The findings provide genetic and behavioral evidence that CRY1 mediates light-dependent inclination compass sensing in monarch butterflies at Earth-strength magnetic fields, extending the role of type 1 cryptochromes in magnetoreception beyond Drosophila and addressing concerns about prior non-physiological field strengths and overexpression contexts. The assay demonstrates that inclination reversals elicit rapid, reproducible behavioral responses (MH), linking CRY1 function to detection of the vector direction of the geomagnetic field. The lack of effect of CRY2 loss-of-function challenges interpretations from Drosophila transgenic rescue studies and supports the view that only light-sensitive cryptochromes function in light-dependent animal magnetoreception in relevant cellular contexts. Organ-level manipulations localize the magnetic sense to antennae and eyes, consistent with CRY1 expression patterns. Mechanistically, results align with a radical-pair-based photoreception model relying on CRY1, though direct demonstration of radical-pair chemistry in vivo remains outstanding. The absence of responses under green/cyan light suggests either insufficient CRY1 photoactivation at longer wavelengths or potential involvement of additional photoreceptors (e.g., opsins) with different spectral sensitivities. These insights lay groundwork for dissecting the photochemistry and neural circuitry of the monarch magnetic compass and for examining interactions with other orientation systems (e.g., time-compensated sun compass).
This study establishes monarch butterflies as a genetically tractable model for light-dependent inclination magnetoreception, demonstrating that CRY1—but not CRY2—is essential for UV-A/blue light-dependent responses to geomagnetic inclination reversals, and that both antennae and compound eyes serve as magnetosensory organs. The work strengthens the case that light-sensitive cryptochromes function in animal magnetoreception under natural field strengths and links CRY1 to geomagnetic compass function. Future research should directly test radical-pair mechanisms in CRY1 within native tissues, define spectral requirements and potential roles of other photoreceptors (e.g., opsins), map the neural circuits from antennae and eyes underlying magnetic sensing, and determine how the magnetic compass integrates with or complements sun compass and potential map-based navigation during migration.

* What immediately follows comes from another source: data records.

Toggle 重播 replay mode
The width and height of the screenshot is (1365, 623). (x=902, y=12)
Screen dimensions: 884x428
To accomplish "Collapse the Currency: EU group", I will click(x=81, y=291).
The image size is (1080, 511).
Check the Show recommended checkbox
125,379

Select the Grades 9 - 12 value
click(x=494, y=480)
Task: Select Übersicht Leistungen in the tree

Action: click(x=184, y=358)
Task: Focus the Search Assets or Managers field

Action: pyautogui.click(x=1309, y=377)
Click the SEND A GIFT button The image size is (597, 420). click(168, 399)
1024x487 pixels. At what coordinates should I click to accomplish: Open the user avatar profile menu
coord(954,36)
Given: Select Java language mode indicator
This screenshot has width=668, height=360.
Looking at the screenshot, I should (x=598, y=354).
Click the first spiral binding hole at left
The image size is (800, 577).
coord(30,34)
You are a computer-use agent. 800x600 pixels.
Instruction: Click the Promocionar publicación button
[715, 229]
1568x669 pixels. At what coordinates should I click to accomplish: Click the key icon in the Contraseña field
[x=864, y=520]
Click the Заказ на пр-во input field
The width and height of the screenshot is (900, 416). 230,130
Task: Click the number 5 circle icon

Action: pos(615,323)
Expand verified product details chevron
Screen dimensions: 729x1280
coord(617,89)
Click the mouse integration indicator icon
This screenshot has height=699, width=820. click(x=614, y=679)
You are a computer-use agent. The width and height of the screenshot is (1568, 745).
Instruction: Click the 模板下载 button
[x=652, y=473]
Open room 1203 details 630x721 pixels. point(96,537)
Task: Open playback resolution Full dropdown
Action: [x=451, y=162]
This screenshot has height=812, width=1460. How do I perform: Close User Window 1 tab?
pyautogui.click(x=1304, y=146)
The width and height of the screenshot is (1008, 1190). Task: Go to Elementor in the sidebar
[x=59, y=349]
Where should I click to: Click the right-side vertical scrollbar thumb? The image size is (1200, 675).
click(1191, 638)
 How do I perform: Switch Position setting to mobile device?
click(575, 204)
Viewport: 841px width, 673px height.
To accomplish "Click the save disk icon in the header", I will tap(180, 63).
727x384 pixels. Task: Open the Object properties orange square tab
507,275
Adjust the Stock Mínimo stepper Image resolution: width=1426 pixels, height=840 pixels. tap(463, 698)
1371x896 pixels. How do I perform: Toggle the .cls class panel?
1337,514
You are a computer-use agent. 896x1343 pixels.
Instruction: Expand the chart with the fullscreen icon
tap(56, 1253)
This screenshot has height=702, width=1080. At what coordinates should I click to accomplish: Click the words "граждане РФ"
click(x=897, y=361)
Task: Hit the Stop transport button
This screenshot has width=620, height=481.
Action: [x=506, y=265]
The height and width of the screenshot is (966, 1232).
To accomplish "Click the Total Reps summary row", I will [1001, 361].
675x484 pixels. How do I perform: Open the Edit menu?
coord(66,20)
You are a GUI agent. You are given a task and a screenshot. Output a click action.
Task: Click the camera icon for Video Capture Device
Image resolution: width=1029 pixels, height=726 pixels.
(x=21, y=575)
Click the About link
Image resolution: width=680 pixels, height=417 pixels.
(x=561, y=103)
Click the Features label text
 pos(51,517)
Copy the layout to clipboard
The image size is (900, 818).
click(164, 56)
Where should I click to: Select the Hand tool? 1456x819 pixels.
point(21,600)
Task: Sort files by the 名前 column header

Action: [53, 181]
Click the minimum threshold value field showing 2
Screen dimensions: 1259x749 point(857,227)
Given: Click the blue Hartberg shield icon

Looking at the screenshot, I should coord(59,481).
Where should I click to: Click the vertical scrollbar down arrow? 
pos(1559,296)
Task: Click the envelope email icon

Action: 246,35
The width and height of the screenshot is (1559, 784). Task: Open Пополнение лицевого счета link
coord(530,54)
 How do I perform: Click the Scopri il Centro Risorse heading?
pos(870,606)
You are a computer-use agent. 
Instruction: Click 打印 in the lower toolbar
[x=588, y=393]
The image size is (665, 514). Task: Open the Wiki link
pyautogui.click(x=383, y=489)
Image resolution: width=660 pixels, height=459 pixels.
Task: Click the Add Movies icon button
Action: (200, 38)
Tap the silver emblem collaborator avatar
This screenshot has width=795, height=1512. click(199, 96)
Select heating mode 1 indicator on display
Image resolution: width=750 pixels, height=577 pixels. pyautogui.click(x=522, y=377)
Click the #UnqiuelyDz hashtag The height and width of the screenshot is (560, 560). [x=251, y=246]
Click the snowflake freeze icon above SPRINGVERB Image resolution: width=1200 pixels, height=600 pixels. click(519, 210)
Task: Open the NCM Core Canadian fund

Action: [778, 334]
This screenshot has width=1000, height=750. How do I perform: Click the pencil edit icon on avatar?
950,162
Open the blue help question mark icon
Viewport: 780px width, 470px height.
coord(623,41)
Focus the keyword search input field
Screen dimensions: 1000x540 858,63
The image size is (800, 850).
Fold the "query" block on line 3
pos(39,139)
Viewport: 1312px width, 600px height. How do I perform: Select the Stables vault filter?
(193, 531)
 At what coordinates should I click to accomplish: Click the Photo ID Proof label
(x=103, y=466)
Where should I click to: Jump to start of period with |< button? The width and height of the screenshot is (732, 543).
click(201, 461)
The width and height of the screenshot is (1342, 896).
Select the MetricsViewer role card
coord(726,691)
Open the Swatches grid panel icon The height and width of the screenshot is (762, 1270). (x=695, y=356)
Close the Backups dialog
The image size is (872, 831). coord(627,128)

The study does not directly demonstrate radical-pair formation or CRY1 photochemistry in vivo; thus, the mechanistic basis (e.g., FAD redox states and electron-transfer pathways) remains inferential. Behavioral readouts rely on wingbeat hyperactivity rather than sustained orientation, which may not capture all aspects of compass use. Green/cyan light non-responsiveness could reflect insufficient CRY1 activation or involvement of other photoreceptors, which was not resolved. Findings are from monarchs and may not generalize to all taxa. Some methodological details (e.g., exact CRY2 mutation characterization) are summarized without full molecular elaboration in the provided text.